Freud's Megalomania PDF Author: Israel Rosenfield
Publisher: W. W. Norton & Company
ISBN: 9780393321999
Category : Fiction
Languages : en
Pages : 180

Book Description
What if Freud had left a final paper declaring that morality arises not from the guilt caused by Oedipal desires but, instead, from fear of the unchallengeable authority demonstrated in megalomania? CUNY history professor Rosenfield makes this the premise of his novel debut--and produces a wonderful, chewy, intellectual delight.

Unorthodox Freud

Unorthodox Freud PDF Author: Beate Lohsher
Publisher: Guilford Press
ISBN: 9781572301283
Category : Psychology
Languages : en
Pages : 264

Book Description
Was Sigmund Freud a "Freudian"? If "Freudian" means an uninvolved, neutral interpreter of transference and resistance, the answer, according to this fascinating new book, is no, he was not.
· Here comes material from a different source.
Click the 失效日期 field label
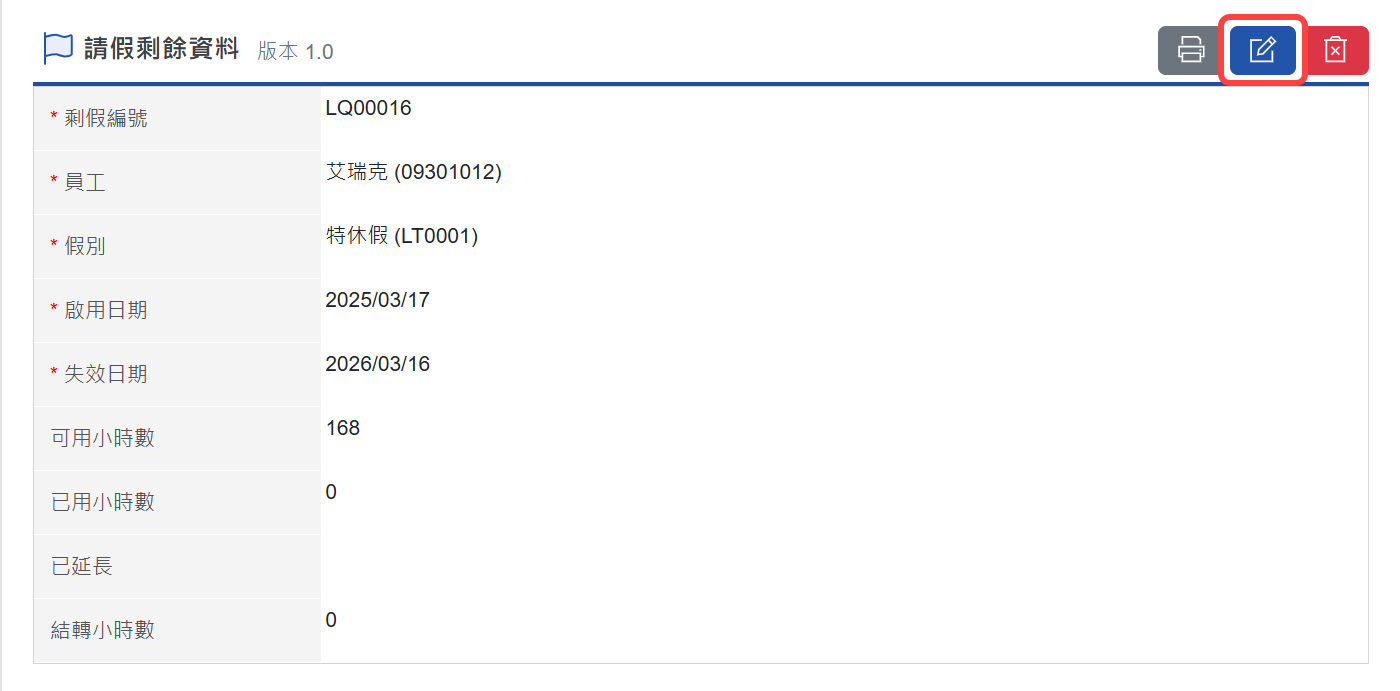1400x691 pixels. point(105,374)
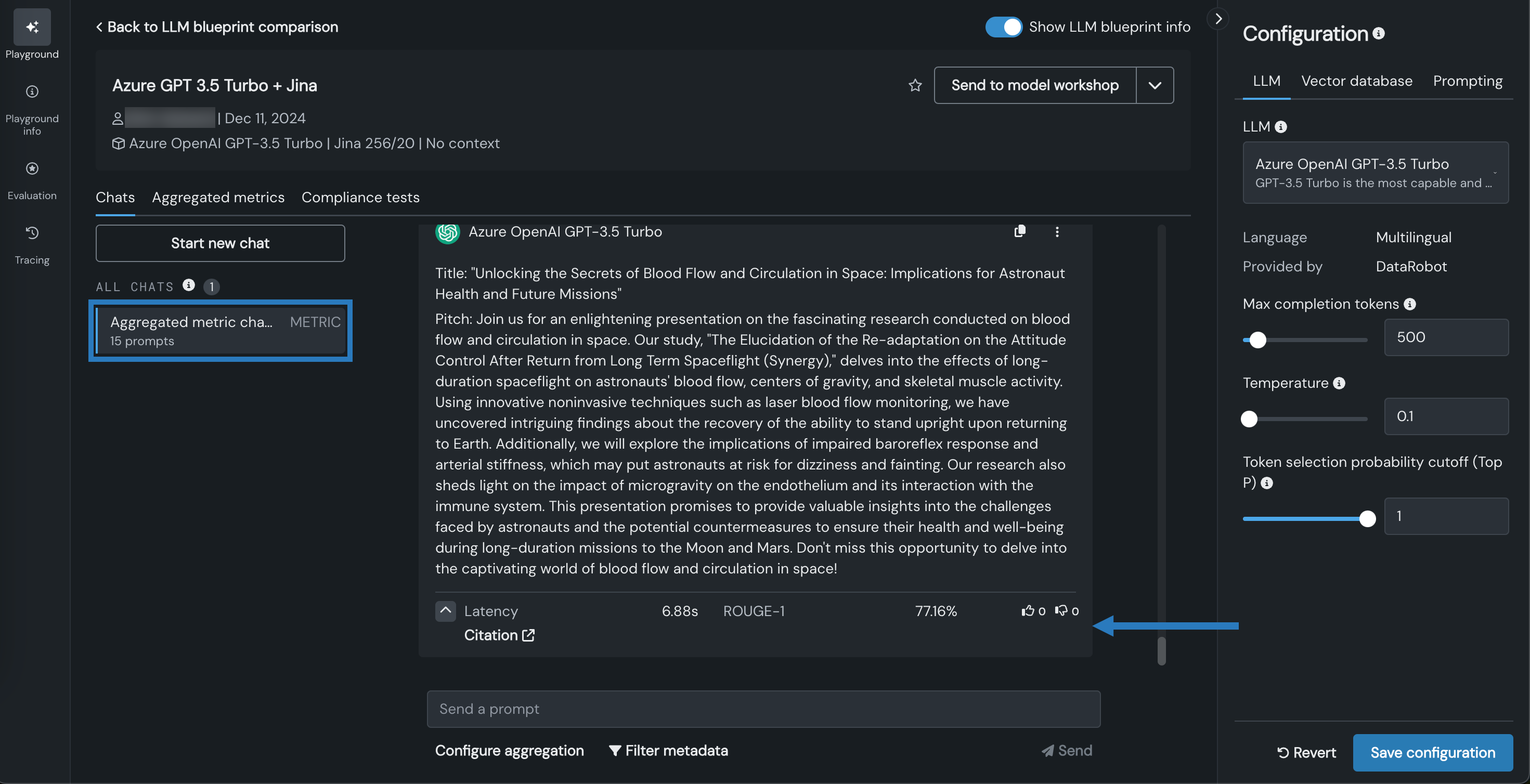The height and width of the screenshot is (784, 1530).
Task: Open the Playground sidebar icon
Action: [32, 28]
Based on existing full-length accounts by patients who were treated by Freud in the 1920s and '30s, this volume reveals an unexpected Freud - one who is quite different from the current stereotype. Presented together for the first time, these vivid, intimate biographies of the analytic process provide an illuminating close-up of Sigmund Freud at work. Through the words of his own patients, the reader is introduced to an organized, persistent, personally engaged, and expressive clinician who relied on free association, rather than transference and resistance analysis, to move the treatment. The authors examine these cases, along with those of the well-known Rat Man and Wolf Man, to see how Freud organized the treatment dyad in terms of its primary task and the division of labor between himself and his patient. They then compare their findings with Freud's papers on technique and with the dominant ideals of mainstream, contemporary psychoanalysis. Contrary to the capricious Freud of in-house clinical lore, the starched Freud of Strachey's Standard Edition, and the blank screen of traditional orthodoxy, Lohser and Newton demonstrate that Freud was explicit about defining the primary task (making the unconscious conscious), directively instituted free association as the means to accomplish the task, and actively monitored his patient's compliance with it. The authors also demonstrate the implications of Freud's actual approach for the nature of the analytic relationship. Since Freud relied on free association, rather than transference and resistance analysis, he could be more spontaneous and personal. In contrast, by making transference analysis the engine of the treatment, the contemporary clinician ends up subordinating the entirety of his or her behavior to protecting the transference; neutrality, unilaterality, and extreme abstinence are inevitable consequences. This may be a good way to do psychoanalysis, but it turns out not to be Freudian. Opening an important debate about the nature of Freudian practice as Sigmund Freud himself practiced it, Lohser and Newton contend that the cases presented in this volume clearly demonstrate that the dominant image of the Freudian analyst is not, in fact, classical, but rather a neo-orthodox stereotype.